» **LISTED RECORDS**
——————————

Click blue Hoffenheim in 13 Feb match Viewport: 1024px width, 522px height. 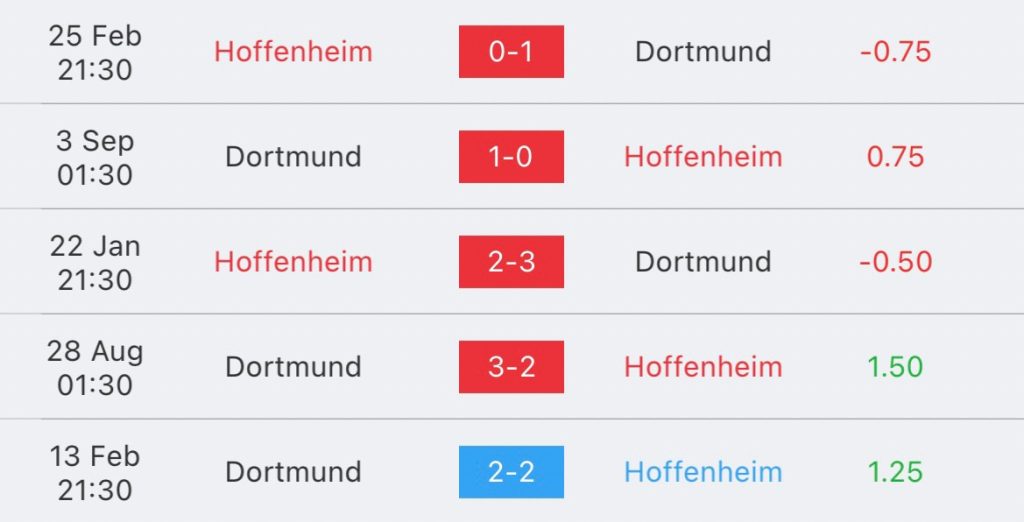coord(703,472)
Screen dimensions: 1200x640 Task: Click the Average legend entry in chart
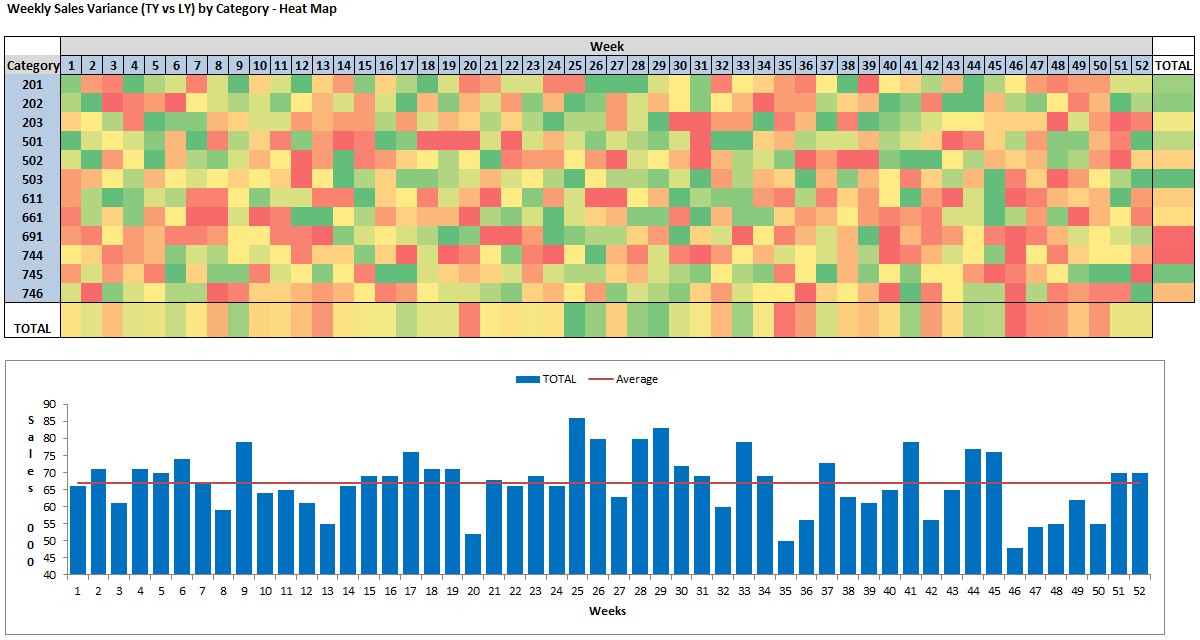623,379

——————————

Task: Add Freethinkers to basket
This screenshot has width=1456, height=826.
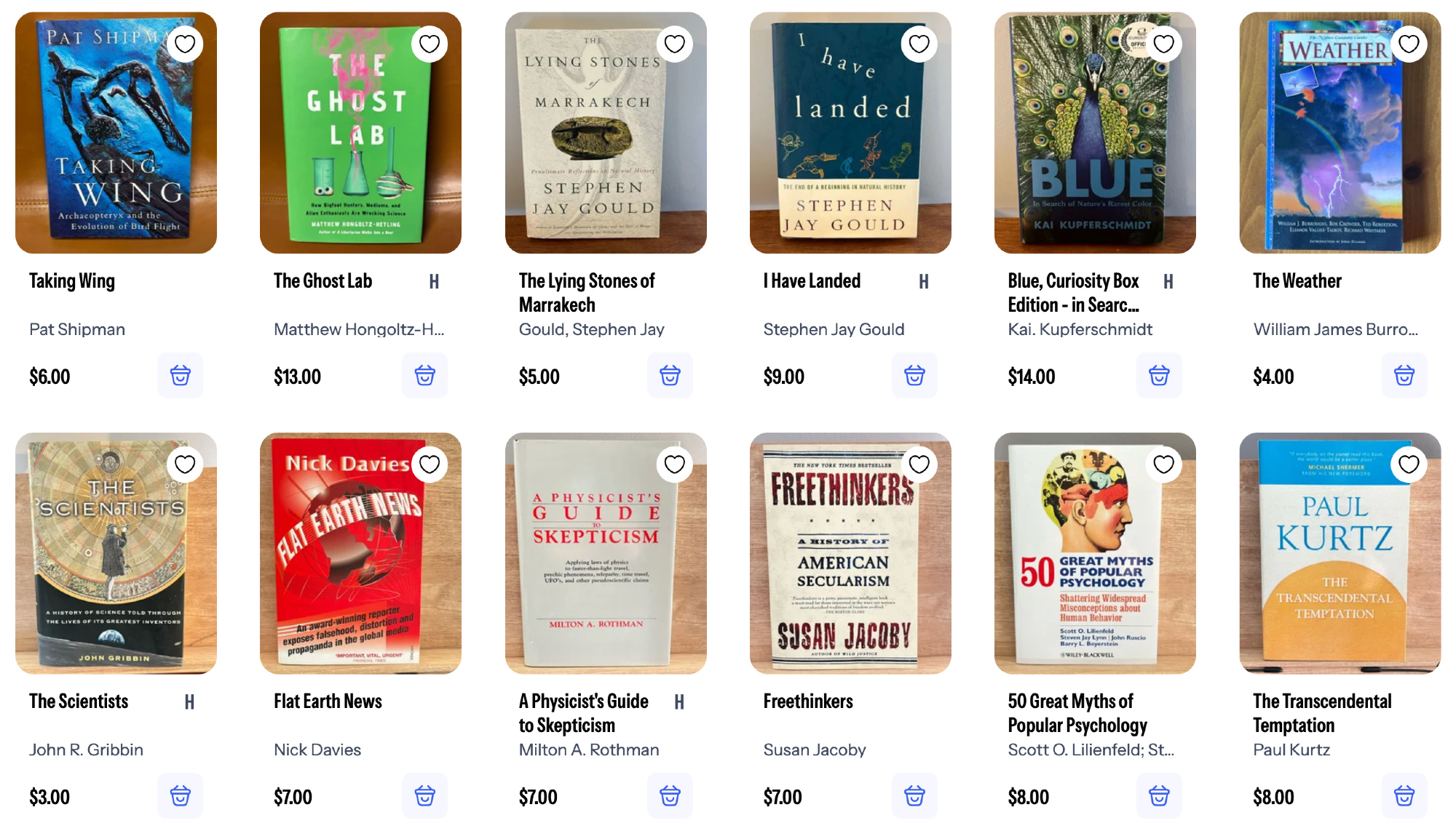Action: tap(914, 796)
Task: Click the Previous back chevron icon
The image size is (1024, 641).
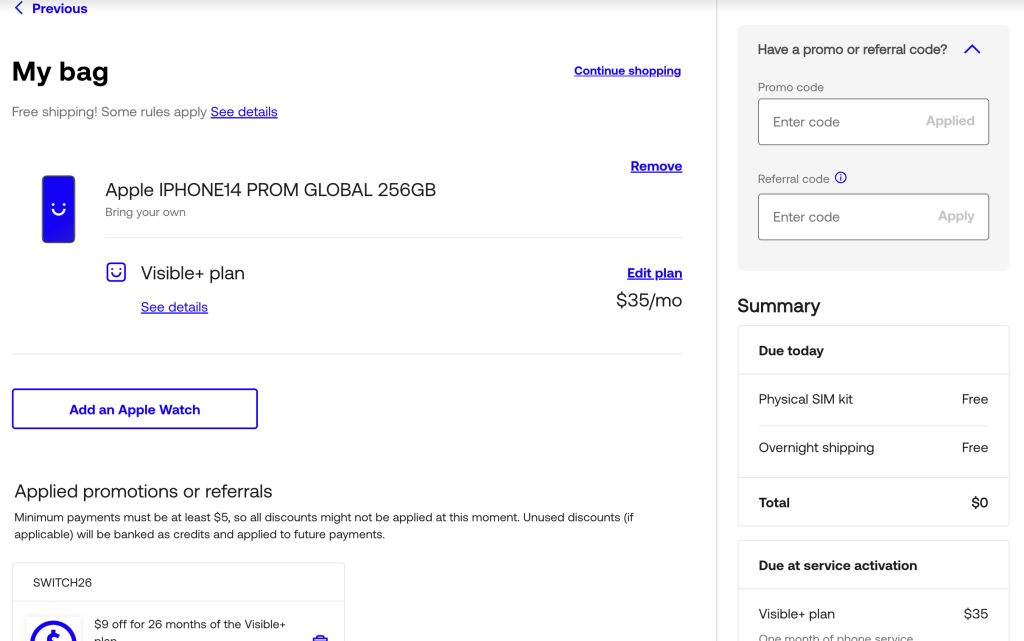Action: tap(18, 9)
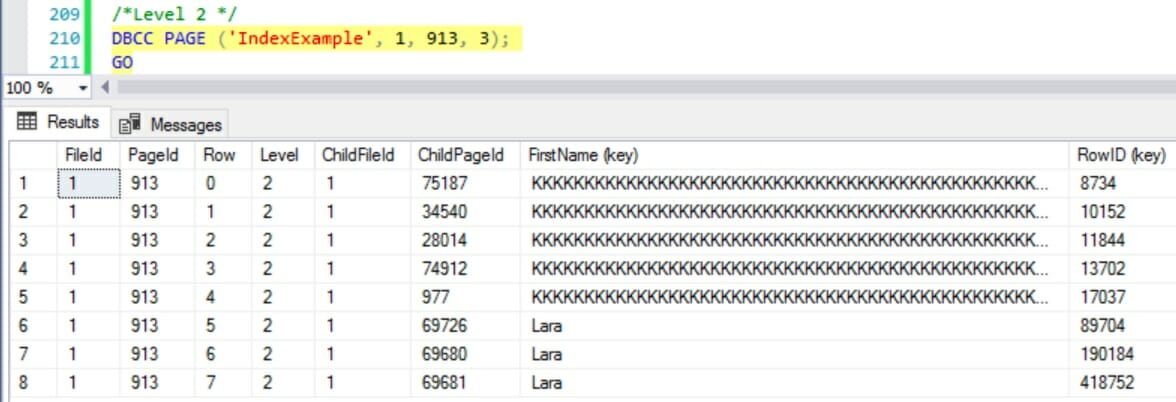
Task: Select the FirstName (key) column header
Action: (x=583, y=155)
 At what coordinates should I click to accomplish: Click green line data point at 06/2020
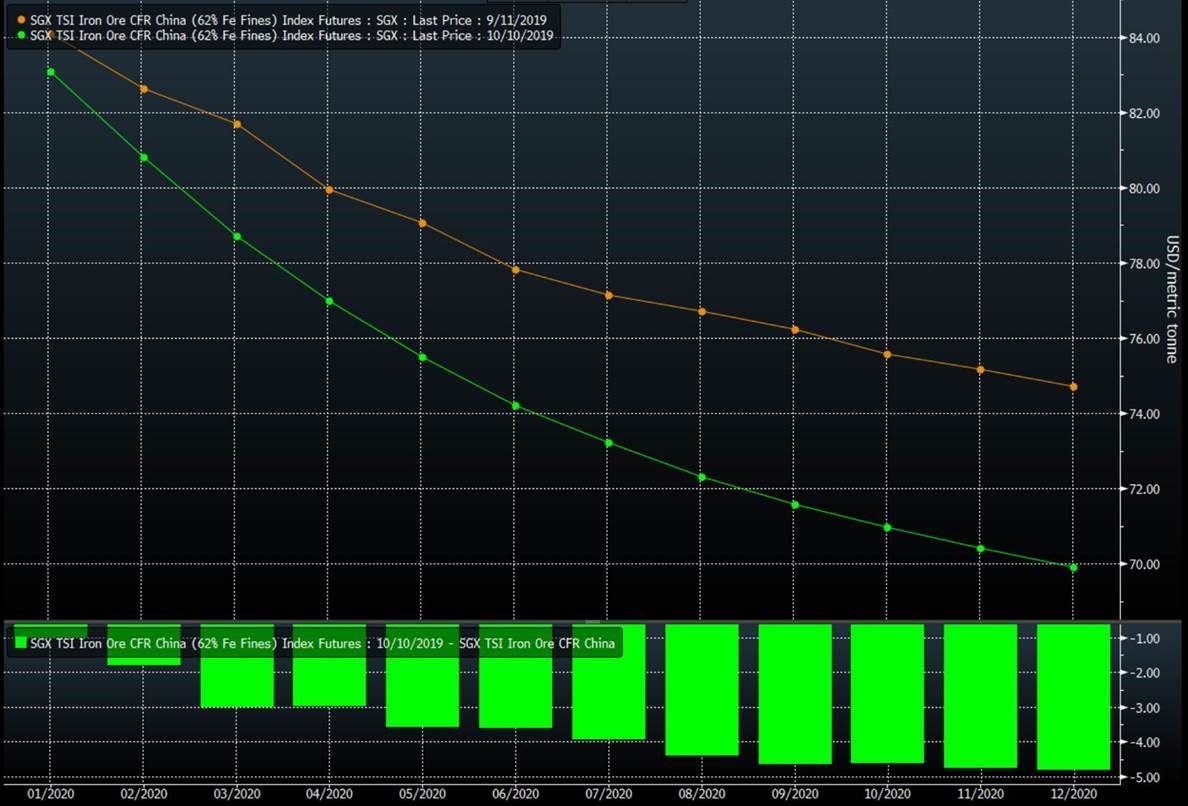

——————————

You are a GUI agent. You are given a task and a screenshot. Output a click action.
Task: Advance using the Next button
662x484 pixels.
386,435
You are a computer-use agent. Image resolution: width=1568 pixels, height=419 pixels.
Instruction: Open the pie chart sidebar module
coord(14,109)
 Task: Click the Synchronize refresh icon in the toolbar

——————————

» **WHAT IS REQUIRED**
Please output, exactly as written, the lines above from the one holding "Task: Click the Previous back chevron icon" through the one holding "At what coordinates", both included, with the pictures omitted.

» **ANSWER SECTION**
Task: Click the Previous back chevron icon
The image size is (1024, 641).
Action: tap(18, 9)
Task: Select the FirstName (key) column header
Action: (x=583, y=155)
 At what coordinates should I click to accomplish: Click green line data point at 06/2020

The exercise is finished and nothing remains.